> Text shown:
Ranges — Character classes can also have ranges, separated by a dash character (-). So the character class [a-z] will match any lowercase letter. The character class [a-zA-Z] will match any letter. And the character class [a-zA-Z0-9] will match any letter or number.

Multiple Matches are very common in regular expressions. Suppose you're parsing MODX chunk tags like . The part between the brackets and after the $ could be anything. We have to escape the opening brackets to prevent them from being interpreted as character classes (but not the closing brackets). We also have to escape the $ symbol. We only want to capture the name of the chunk so our regex pattern could look like this:

\[\[\$(.+)]]

The brackets and the dollar sign are just literal characters (right brackets ] don't need to be escaped). The part we're capturing (inside the parentheses) is the name of the chunk. The dot character (.) stands for any character at all. The + character stands for one or more of the expression it follows, so (.+) will capture anything inside the tag as long as it's not empty (the + requires at least one character for a match).

What if a character might or might not appear? The * character stands for zero or more of the expression it follows. The regex above won't quite do for a chunk tag, because it might have a ! character to make it uncached and the tag might also have properties, like this:

[[!$chunkName?&property=`value`]]

To capture just the chunk name, we'd need something like this:

\[\[!*\$([a-zA-Z\-_]+)

This will look for two opening brackets (\[\[) followed by zero or more exclamation points (!*) followed by a dollar sign (\$) followed by a capture group containing one or more of a character class containing letters, a hyphen, or an underscore. In this case, instead of !*, we'd probably use !? because we know there will only be one exclamation point and the question mark character matches zero or one of the element it follows.

Of course this pattern will not capture any properties in the snippet tag. Since it's being processed in PHP code, it would probably be handled in two steps by tacking \??(.*)]] on the end of our pattern to capture the rest of the tag except for the closing brackets (in other words, a question mark, followed by any series of characters followed by two closing brackets), then processing the second capture group separately to get the properties and their values. The full regex would look like this:

\[\[!*\$([a-zA-Z\-_]+)\??(.*)]]

The \?? looks odd. It captures 0 or 1 questions marks. This is necessary because the chunk might not have properties at all. The first question mark is escaped, so it means a literal question mark. The second one is not escaped, so it means 0 or 1 of the character ahead of it (the literal question mark). Notice that we did not capture the literal question mark at the beginning of the properties because it's not inside the parentheses. We don't need it to parse the properties themselves.

[Records for locating the described items]
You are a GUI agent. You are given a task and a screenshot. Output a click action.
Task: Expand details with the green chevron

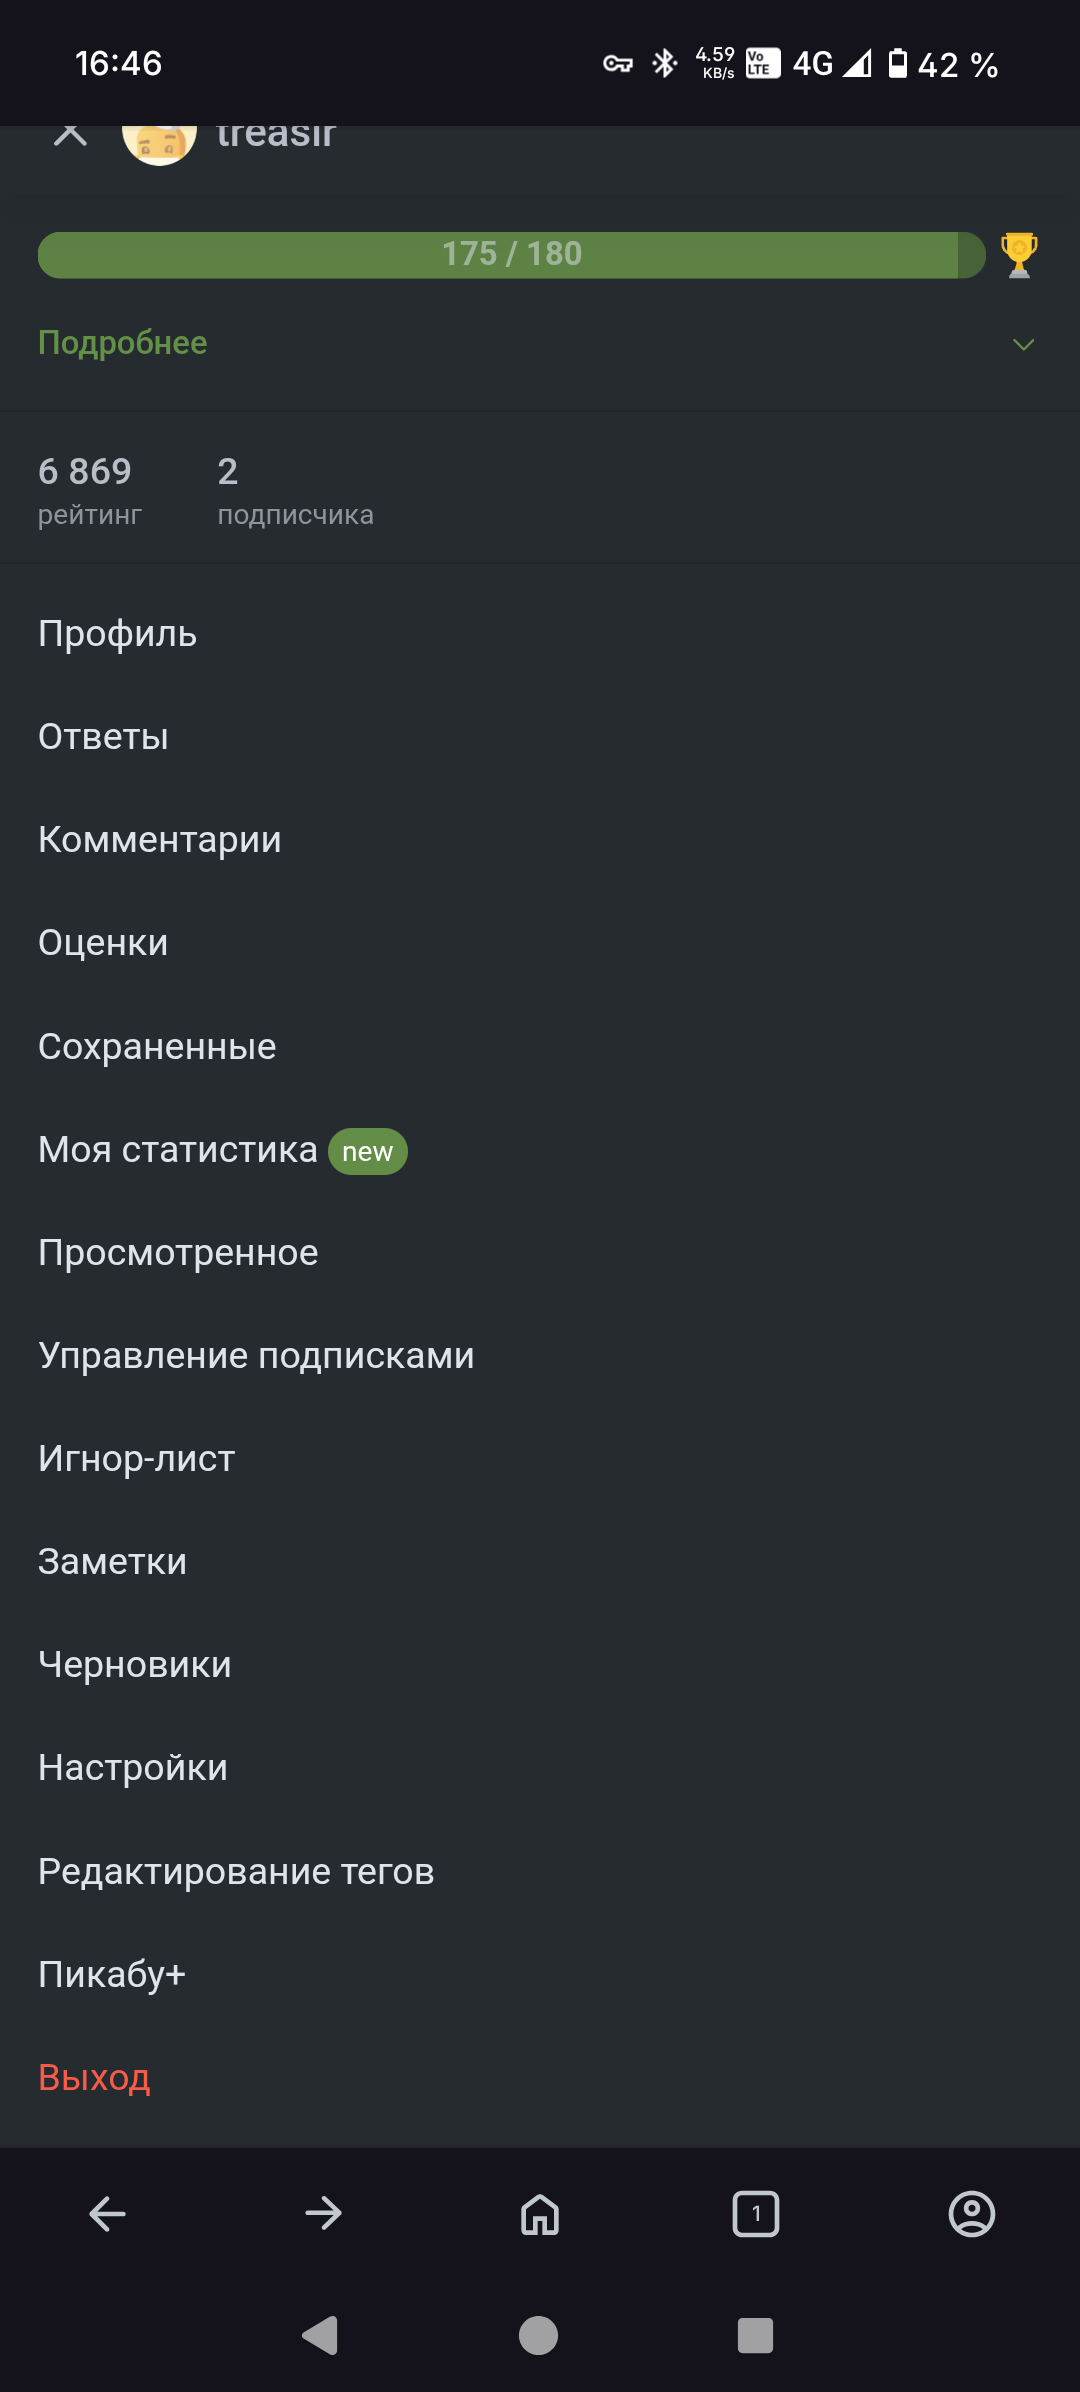coord(1023,345)
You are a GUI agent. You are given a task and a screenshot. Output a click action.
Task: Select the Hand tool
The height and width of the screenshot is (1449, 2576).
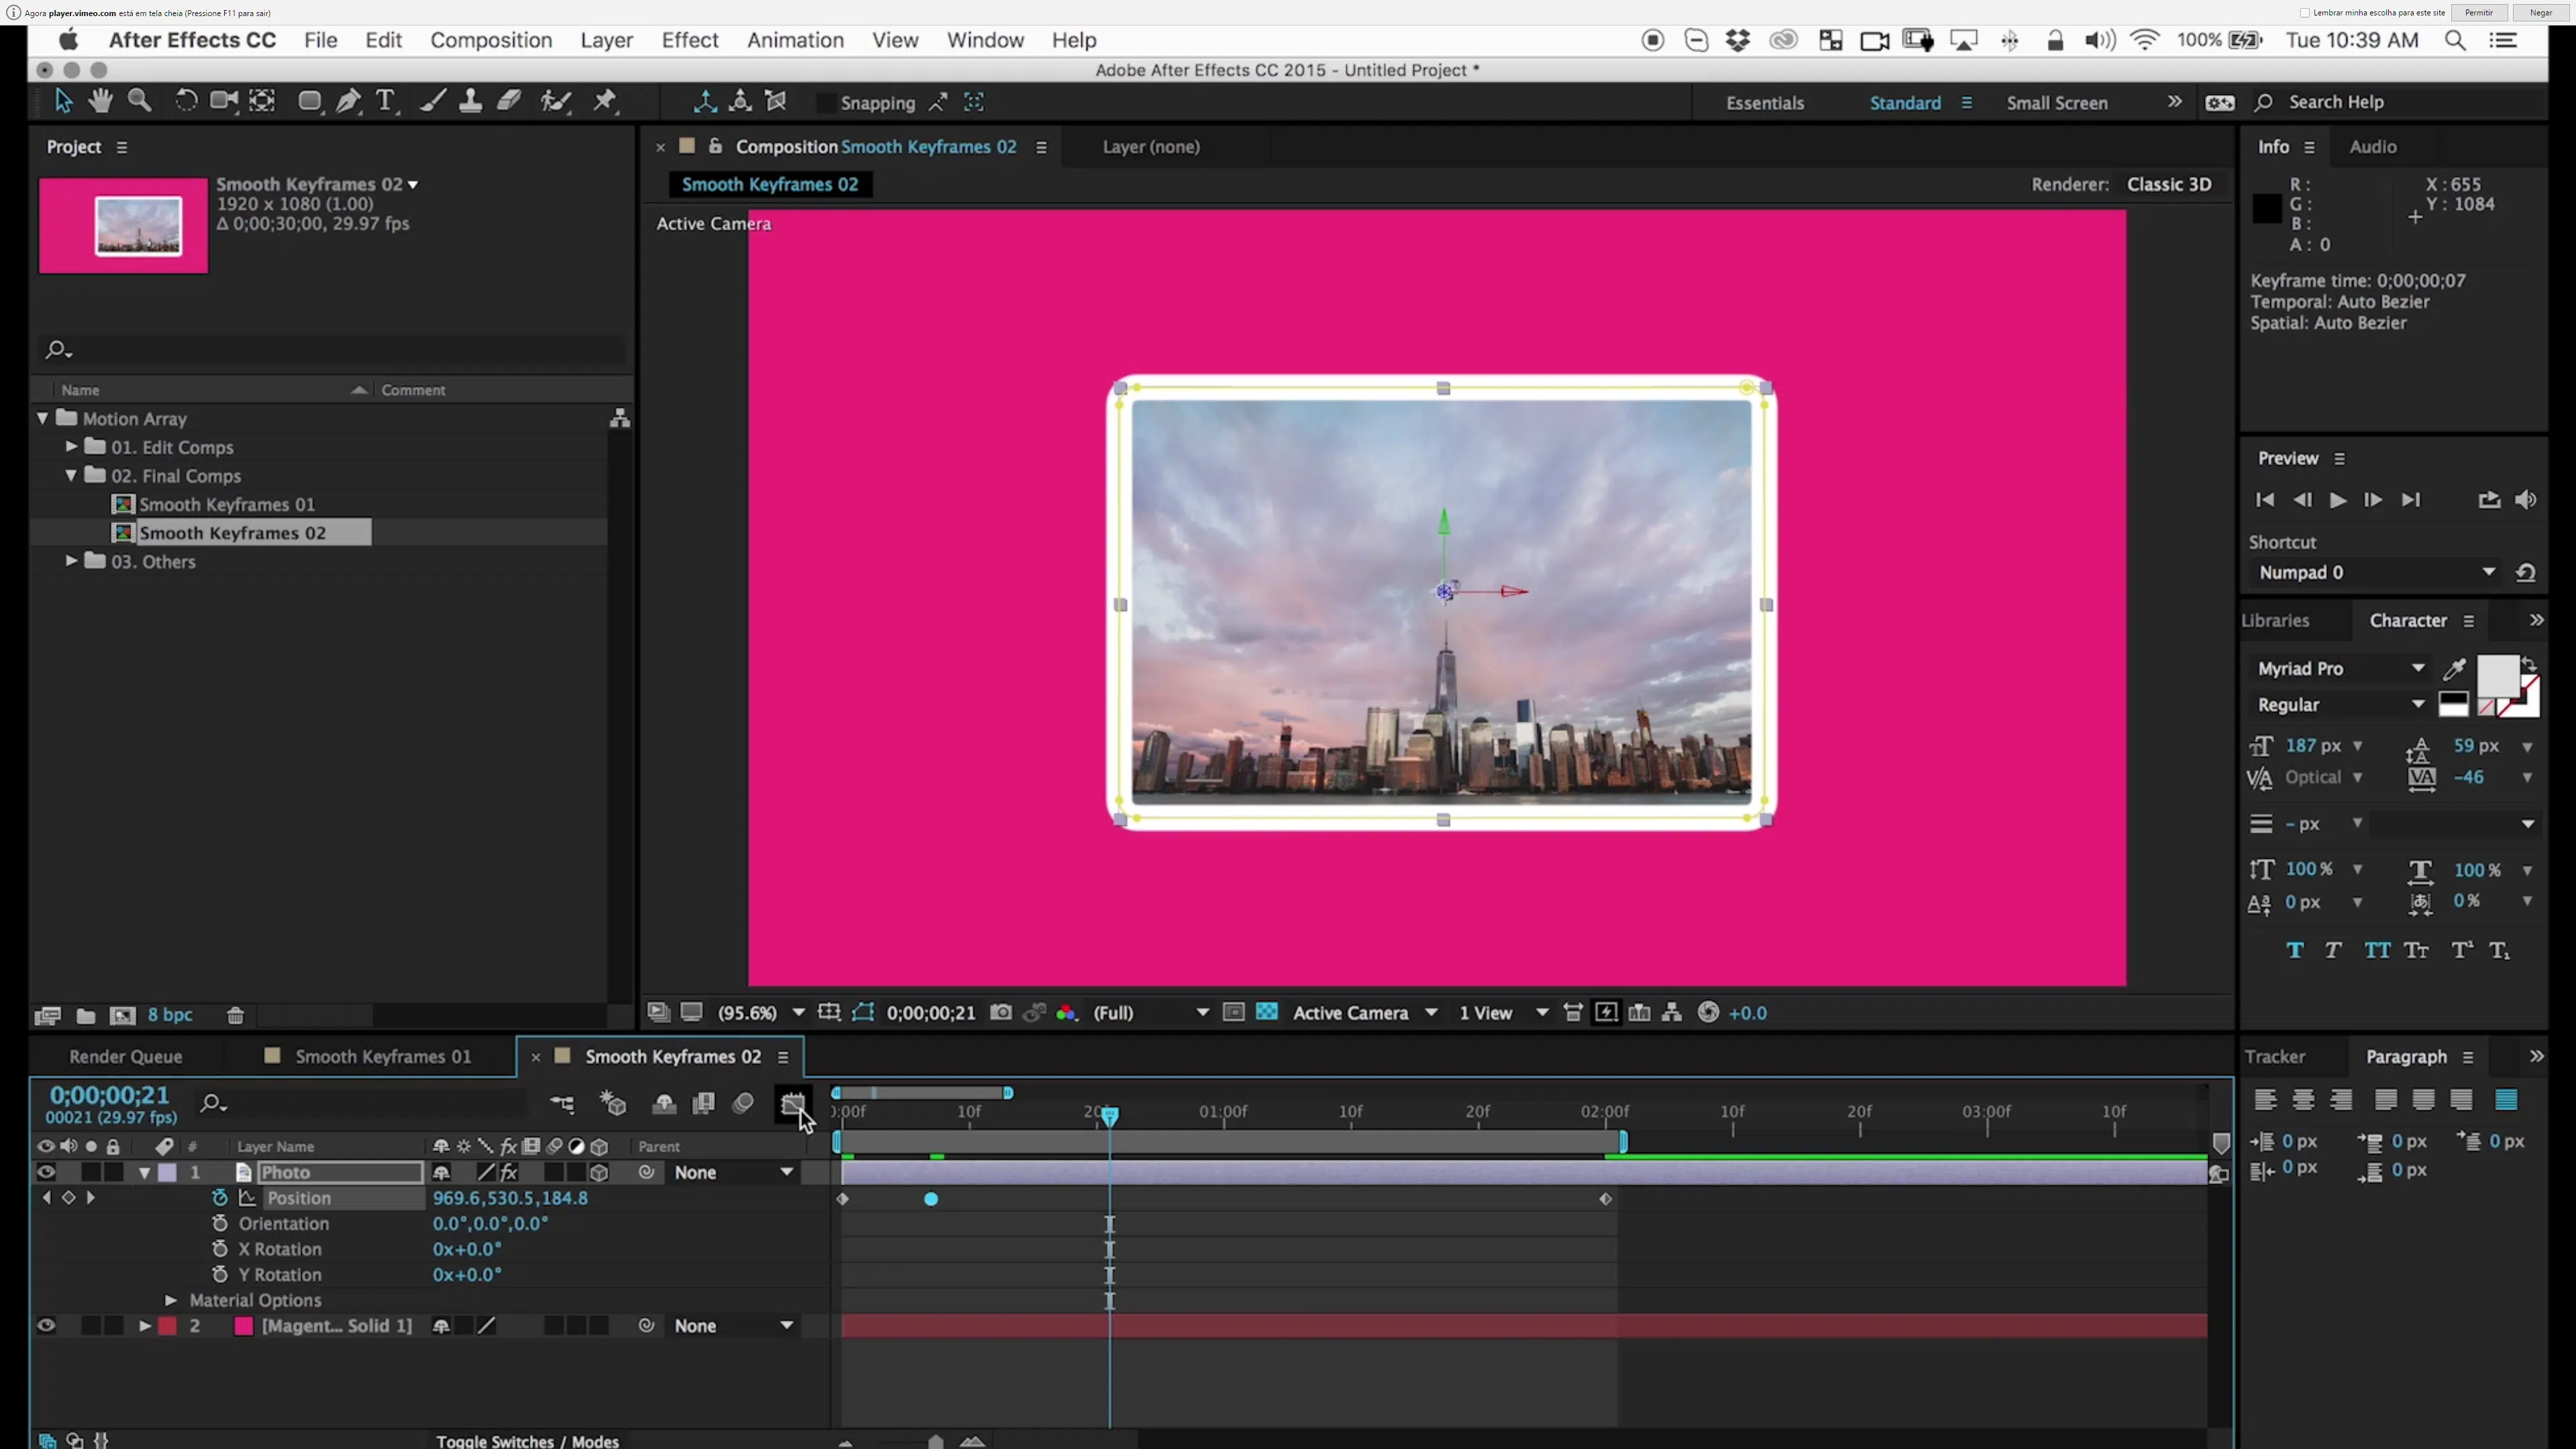pos(100,101)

> Request A: Quote the regex tutorial word for word from "What if a character" to "element it follows.".
> Request B: In the regex tutorial, what does the * character stand for?

> Expected output A:
What if a character might or might not appear? The * character stands for zero or more of the expression it follows. The regex above won't quite do for a chunk tag, because it might have a ! character to make it uncached and the tag might also have properties, like this:

[[!$chunkName?&property=`value`]]

To capture just the chunk name, we'd need something like this:

\[\[!*\$([a-zA-Z\-_]+)

This will look for two opening brackets (\[\[) followed by zero or more exclamation points (!*) followed by a dollar sign (\$) followed by a capture group containing one or more of a character class containing letters, a hyphen, or an underscore. In this case, instead of !*, we'd probably use !? because we know there will only be one exclamation point and the question mark character matches zero or one of the element it follows.

> Expected output B: Zero or more of the expression it follows.